• _Required action_: According to the passage on Ruyra, which of his volumes was dedicated to those affected by the forest fires in Gavarres?

Although in his youth he started writing in Spanish, seen at that time as the language for cultural purposes, he soon swifted to his mother tongue influenced by major poet Jacint Verdaguer —whom he met personally— and participated in the literary life of Barcelona, Blanes, Girona and Olot, becoming winner of many Floral Games contests (Jocs florals) in the 1890s–1900s and collaborating in several Catalanist magazines and newspapers (La Renaixença, La Veu de Catalunya, Joventut and others).

Ruyra cultivated many different genres such as narrative, poetry, drama, essay and literary criticism, but he is best known by the short stories included in the volumes Marines i boscatges (Seascapes and Woodland Scenes, 1903), which was some years later extended and republished as Pinya de rosa (The End Knot, 1920), and also La parada (The Trap, 1919). The third volume was Entre flames (Among Flames, 1928), dedicated to those affected by the forest fires in Gavarres, and next year appeared in the press the philosophical narration Sociòlegs d'ultratomba (After-death Sociologists, 1929). Some of these stories have been translated to Spanish, English, French, German and Italian and have been compared with writings by Herman Melville, Joseph Conrad, Edgar Allan Poe, Robert Louis Stevenson, and Ernest Hemingway.

• _Stored data_:

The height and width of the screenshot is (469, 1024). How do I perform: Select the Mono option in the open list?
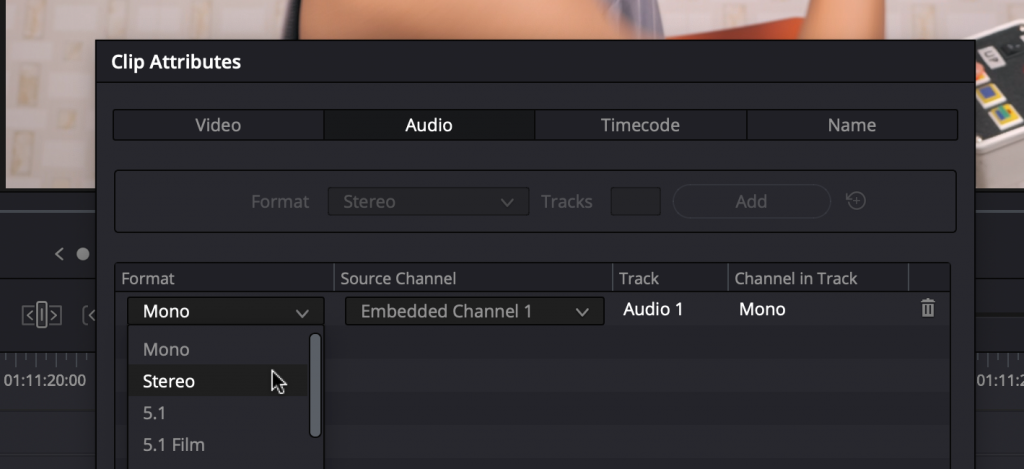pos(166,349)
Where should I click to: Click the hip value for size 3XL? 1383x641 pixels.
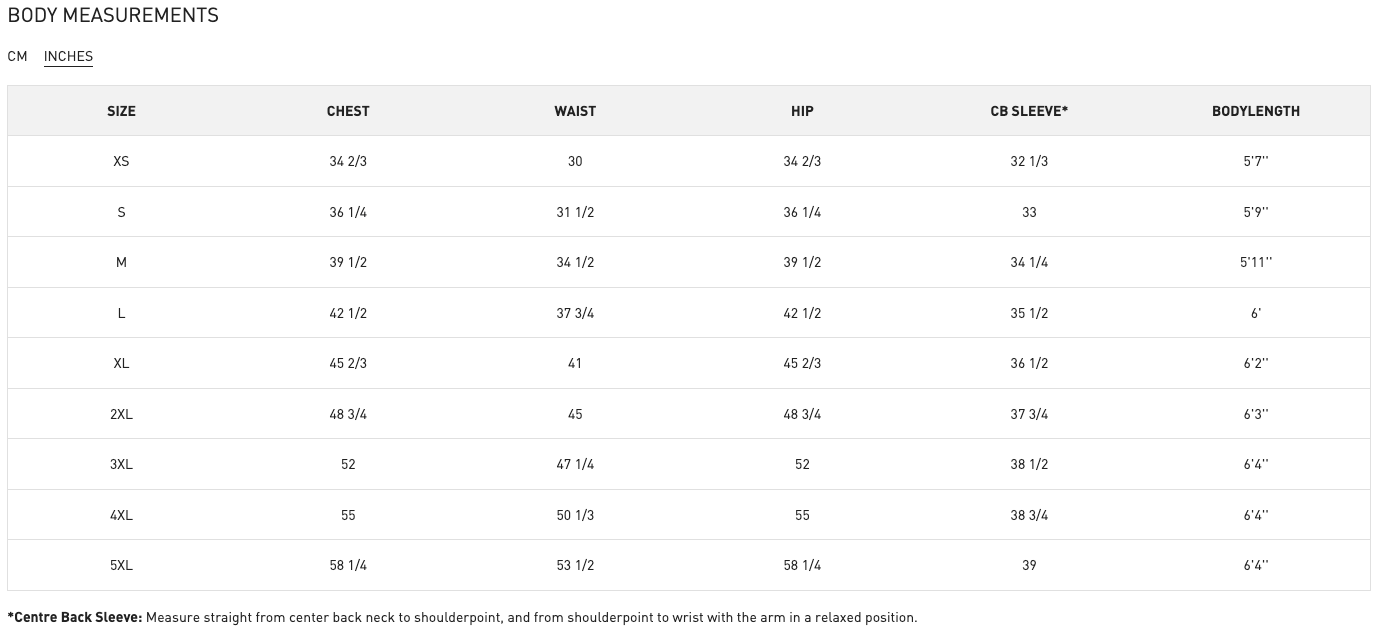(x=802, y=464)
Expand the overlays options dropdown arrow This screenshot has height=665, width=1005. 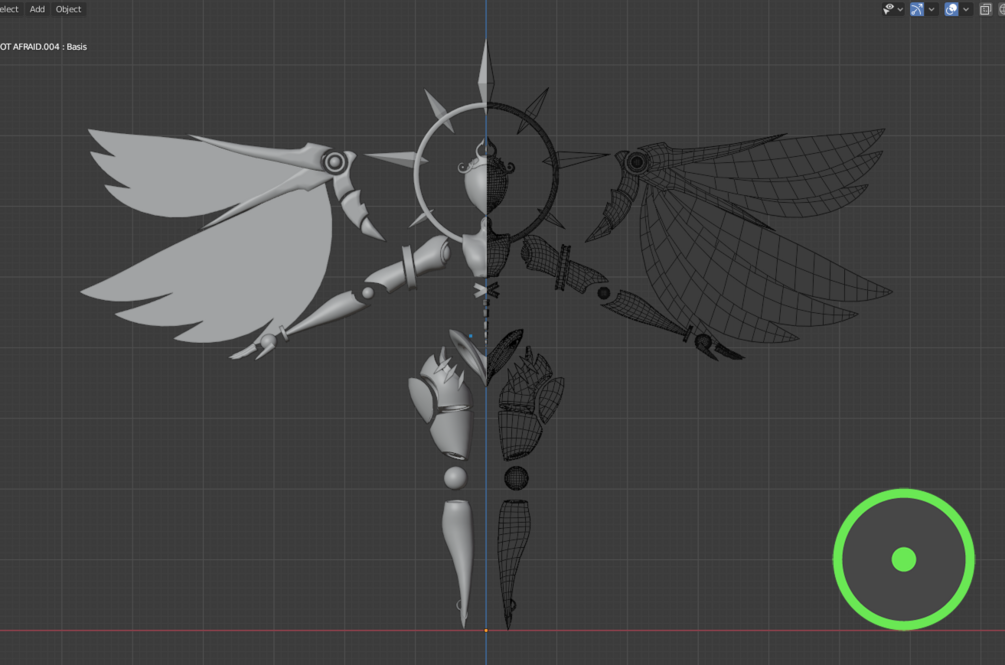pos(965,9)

• _Completed task_: Entre flames (Among Flames, 1928).